▶ [Quoted passage]:
•••

Monroe: This was one thing that was on the table with discussions all the time with Meir, myself and the producers. We felt that her going back to get them and using her body and her sexuality... for me, when I saw the original, that was the first very strong feeling that I got, where I went, "I'm losing my empathy to her because this is how she's going back at them. I want to see her go at them with a baseball bat, which is basically what she does in this one." That is my intention. Because of what happened to her, she is a completely different person. The devices that she came up with were a little elaborate, but they were all still very practical. You're not watching SAW; you're not watching CAPTIVITY. Yeah, she would've had to do some work to make those things happen, but I think that... I tried to show it right before she's choking Matthew (the mentally handicapped character played by Chad Lindberg), before she yanks him away... that she almost went back to Jennifer for a second, and maybe was going to not kill him. But then she goes back to this new person she is, and almost takes his head off. That was the intention, but I think there is that overall ghostly feeling to her for the rest of the movie. I would say, "You're 'Dead Jennifer' now. You're 'Zombie Jennifer'." I'd go like this, (Waves his hand across his face), and [Sarah] would drop her head. People can interpret it however they want as long as it makes sense to people. It frustrates me when people interpret it completely wrong and then are pissed off about it when it wasn't intended that way. I think if people find something in it that's really interesting and are passionate about it, I think it's great.

•••

▶ [Stated task a]: Name every person mentioned in the interview excerpt, including the speaker and any characters.

•••

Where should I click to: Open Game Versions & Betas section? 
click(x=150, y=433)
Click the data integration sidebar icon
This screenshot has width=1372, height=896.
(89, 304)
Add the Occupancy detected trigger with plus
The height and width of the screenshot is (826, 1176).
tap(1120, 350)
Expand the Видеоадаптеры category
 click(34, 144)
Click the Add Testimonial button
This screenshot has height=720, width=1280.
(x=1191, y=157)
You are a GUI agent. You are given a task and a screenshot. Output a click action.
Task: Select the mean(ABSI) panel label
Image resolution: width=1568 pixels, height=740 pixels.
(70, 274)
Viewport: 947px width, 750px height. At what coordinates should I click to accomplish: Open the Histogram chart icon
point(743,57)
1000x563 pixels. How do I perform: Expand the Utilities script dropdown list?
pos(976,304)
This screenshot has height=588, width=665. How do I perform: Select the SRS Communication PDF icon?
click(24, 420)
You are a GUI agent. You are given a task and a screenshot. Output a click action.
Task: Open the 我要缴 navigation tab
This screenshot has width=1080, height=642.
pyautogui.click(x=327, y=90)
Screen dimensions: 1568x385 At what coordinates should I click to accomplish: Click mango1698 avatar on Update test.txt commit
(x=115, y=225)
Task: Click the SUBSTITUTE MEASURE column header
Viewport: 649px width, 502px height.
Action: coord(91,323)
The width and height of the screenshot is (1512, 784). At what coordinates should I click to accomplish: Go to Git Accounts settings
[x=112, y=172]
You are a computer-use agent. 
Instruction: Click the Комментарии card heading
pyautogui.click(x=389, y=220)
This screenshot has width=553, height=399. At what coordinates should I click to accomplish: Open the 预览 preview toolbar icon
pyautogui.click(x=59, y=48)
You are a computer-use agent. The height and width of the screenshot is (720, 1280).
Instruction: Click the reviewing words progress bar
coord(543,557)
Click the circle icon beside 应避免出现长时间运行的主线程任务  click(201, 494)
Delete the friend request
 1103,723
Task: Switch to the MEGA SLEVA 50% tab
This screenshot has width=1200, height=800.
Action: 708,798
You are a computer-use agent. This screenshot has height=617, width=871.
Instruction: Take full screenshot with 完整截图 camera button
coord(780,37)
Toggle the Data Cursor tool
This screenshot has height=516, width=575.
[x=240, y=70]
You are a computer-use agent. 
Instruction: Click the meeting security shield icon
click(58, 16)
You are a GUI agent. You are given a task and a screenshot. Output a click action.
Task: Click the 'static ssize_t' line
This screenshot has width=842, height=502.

•••

▶ [Stated task b]: Return the lines of the records exactly, from the first line of the records through the line containing "click(24, 420)", both included.

▶ [Complete response a]: Monroe, Meir, Jennifer, Matthew, Chad Lindberg, Sarah

▶ [Complete response b]:
Where should I click to: Open Game Versions & Betas section? 
click(x=150, y=433)
Click the data integration sidebar icon
This screenshot has width=1372, height=896.
(89, 304)
Add the Occupancy detected trigger with plus
The height and width of the screenshot is (826, 1176).
tap(1120, 350)
Expand the Видеоадаптеры category
 click(34, 144)
Click the Add Testimonial button
This screenshot has height=720, width=1280.
(x=1191, y=157)
You are a GUI agent. You are given a task and a screenshot. Output a click action.
Task: Select the mean(ABSI) panel label
Image resolution: width=1568 pixels, height=740 pixels.
(70, 274)
Viewport: 947px width, 750px height. At what coordinates should I click to accomplish: Open the Histogram chart icon
point(743,57)
1000x563 pixels. How do I perform: Expand the Utilities script dropdown list?
pos(976,304)
This screenshot has height=588, width=665. How do I perform: Select the SRS Communication PDF icon?
click(24, 420)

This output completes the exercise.